In a subsequent experiment a binary SVM was trained on the 500 labeled data points and achieved a g-mean valueFootnote 1 of about 0. 8. To compare this performance with common methods, the whole data set was manually labeled and classified with a binary SVM, trained on all data points. The accomplished g-mean was almost the same. The reason for this is that most of the support vectors lie within the labeled 500 data points and the remaining points do not contribute to the decision hyperplane. Hence, the proposed active learning approach generates an effective classification model while labeling just a small portion of the dataset.

19.6 Conclusion

The multimodal recognition of user affects is a challenging issue which could be faced by the combination of various modalities.
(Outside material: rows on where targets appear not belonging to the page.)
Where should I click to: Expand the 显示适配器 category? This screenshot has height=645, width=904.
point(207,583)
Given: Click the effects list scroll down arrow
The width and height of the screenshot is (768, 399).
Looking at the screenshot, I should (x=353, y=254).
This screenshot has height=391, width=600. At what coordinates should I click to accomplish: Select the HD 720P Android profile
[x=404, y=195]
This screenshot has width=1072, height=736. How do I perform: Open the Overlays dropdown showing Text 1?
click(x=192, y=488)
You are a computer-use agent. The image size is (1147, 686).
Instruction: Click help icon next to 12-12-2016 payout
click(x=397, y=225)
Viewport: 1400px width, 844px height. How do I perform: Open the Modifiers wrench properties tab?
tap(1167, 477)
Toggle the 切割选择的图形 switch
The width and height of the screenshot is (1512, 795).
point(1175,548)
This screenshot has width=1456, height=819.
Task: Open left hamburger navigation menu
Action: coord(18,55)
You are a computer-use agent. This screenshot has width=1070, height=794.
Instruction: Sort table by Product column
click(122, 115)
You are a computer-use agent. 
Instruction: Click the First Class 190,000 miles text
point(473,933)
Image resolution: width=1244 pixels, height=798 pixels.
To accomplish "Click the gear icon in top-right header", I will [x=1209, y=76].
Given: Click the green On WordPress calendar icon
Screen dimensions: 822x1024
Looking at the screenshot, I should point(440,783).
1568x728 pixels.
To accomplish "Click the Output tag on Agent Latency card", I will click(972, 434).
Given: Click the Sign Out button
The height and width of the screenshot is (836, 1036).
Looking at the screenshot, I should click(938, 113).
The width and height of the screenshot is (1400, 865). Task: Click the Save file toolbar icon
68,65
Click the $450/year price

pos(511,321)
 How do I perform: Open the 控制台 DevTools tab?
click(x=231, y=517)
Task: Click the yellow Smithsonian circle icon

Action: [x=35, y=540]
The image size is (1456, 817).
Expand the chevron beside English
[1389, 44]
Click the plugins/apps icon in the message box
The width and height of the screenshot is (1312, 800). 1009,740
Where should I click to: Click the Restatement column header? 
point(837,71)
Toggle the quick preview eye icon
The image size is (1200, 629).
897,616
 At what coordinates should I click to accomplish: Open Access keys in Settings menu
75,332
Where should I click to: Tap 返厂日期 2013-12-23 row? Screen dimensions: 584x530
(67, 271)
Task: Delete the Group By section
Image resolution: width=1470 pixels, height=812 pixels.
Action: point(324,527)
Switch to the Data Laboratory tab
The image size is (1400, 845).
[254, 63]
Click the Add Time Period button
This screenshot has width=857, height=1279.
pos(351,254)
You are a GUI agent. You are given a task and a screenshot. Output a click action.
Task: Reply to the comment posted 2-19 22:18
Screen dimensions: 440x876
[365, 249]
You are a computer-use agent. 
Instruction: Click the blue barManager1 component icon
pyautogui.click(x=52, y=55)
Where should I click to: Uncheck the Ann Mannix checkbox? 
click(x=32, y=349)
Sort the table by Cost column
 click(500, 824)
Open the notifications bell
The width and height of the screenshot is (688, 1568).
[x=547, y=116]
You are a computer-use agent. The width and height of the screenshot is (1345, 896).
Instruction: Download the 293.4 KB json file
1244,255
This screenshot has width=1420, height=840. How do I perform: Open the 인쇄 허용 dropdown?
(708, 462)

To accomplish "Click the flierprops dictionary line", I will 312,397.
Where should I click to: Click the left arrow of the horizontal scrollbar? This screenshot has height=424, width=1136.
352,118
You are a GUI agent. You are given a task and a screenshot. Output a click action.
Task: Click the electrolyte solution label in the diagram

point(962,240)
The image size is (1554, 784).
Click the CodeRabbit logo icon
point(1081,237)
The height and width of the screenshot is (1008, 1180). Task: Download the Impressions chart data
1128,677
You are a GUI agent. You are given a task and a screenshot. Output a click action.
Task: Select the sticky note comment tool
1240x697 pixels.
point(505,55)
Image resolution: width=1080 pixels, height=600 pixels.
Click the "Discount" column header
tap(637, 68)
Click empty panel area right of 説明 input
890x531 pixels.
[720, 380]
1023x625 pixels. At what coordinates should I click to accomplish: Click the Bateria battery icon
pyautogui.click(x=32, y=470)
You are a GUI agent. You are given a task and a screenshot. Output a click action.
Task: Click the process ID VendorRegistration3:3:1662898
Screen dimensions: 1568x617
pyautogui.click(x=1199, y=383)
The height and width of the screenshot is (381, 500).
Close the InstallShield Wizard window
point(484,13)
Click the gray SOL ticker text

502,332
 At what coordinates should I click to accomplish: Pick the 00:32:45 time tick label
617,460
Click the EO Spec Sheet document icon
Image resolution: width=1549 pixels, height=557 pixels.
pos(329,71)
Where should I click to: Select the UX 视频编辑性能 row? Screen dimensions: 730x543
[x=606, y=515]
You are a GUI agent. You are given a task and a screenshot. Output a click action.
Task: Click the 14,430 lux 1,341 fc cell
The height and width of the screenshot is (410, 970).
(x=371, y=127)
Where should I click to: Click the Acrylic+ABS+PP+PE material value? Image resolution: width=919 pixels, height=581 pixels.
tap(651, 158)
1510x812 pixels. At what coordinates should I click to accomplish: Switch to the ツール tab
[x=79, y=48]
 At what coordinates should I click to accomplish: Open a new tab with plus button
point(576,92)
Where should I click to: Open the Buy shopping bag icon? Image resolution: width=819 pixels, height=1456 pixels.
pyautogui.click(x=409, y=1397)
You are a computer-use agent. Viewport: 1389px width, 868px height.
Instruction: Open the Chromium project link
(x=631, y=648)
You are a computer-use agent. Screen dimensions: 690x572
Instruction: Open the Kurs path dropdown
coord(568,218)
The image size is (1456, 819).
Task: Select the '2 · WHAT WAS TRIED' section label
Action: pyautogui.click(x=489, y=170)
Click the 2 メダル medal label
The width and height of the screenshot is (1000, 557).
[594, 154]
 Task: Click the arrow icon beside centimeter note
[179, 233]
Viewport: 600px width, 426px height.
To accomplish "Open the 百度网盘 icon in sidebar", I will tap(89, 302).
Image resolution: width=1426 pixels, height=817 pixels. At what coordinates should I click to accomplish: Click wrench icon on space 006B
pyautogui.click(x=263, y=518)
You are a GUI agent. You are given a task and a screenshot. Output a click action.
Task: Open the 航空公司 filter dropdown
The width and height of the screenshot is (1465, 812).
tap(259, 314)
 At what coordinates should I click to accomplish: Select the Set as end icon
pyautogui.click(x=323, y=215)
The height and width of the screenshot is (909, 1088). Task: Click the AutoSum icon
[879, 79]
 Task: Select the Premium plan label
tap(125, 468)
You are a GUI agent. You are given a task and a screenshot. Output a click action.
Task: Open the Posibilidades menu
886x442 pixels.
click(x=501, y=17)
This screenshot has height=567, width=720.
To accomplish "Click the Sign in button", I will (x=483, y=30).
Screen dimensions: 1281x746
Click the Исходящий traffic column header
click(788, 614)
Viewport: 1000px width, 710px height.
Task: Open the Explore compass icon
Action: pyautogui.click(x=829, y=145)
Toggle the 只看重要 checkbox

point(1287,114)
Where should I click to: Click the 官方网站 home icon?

Besides the combination of suitable modalities and features, effort should be applied to a stringent development and handling of recognition architectures. In this chapter, we presented an overview of our work done in the context of affect recognition based on multiple sources. Especially, the use of active learning approaches and Markov fusion networks provides an improvement in the processing of naturalistic, affectively afflicted material. The achieved results are either based on corpora recorded in the authors’ research groups or on publicly available benchmark data sets. For both categories remarkable results were obtained, in particular in the benchmark challenges (cf. Sect. 19.5.1). Based on such achievements, we processed the internally recorded data sets—namely LMC (cf. Chap. 13) and EmoRec [58]—showing that the discussed recognizer architectures can be applied in naturalistic scenarios. In particular, the use of temporal and contextual information for multimodal fusion improved the classification (cf. Hypotheses 2 and 4).

Besides the classification issue, the preprocessing of data should also be approached multimodally (cf. Hypothesis 3). Therefore, we introduced two annotation tools assisting during the annotation and labelling. ikannotate mainly focuses on the annotation and labelling based on audio and video streams. In addition, ATLAS allows a synchronous handling of audio, video, and bio-physiological data. Furthermore, it applies active learning techniques to assist in the labelling process. From the active learning perspective, we can conclude that the multimodal classifiers can be established without completely annotated material. The starting point is a small subset which provides reasonable class information. Iteratively, a classifier can be trained while simultaneously annotating the material (cf. Hypothesis 1). Finally, we briefly discussed that data which is recorded synchronously can improve the performance of the classification in terms of multimodal investigations. As is elaborated on in Chap. 22, there are several ways of establishing synchronous recordings. For real-world applications, we refer to Chap. 22.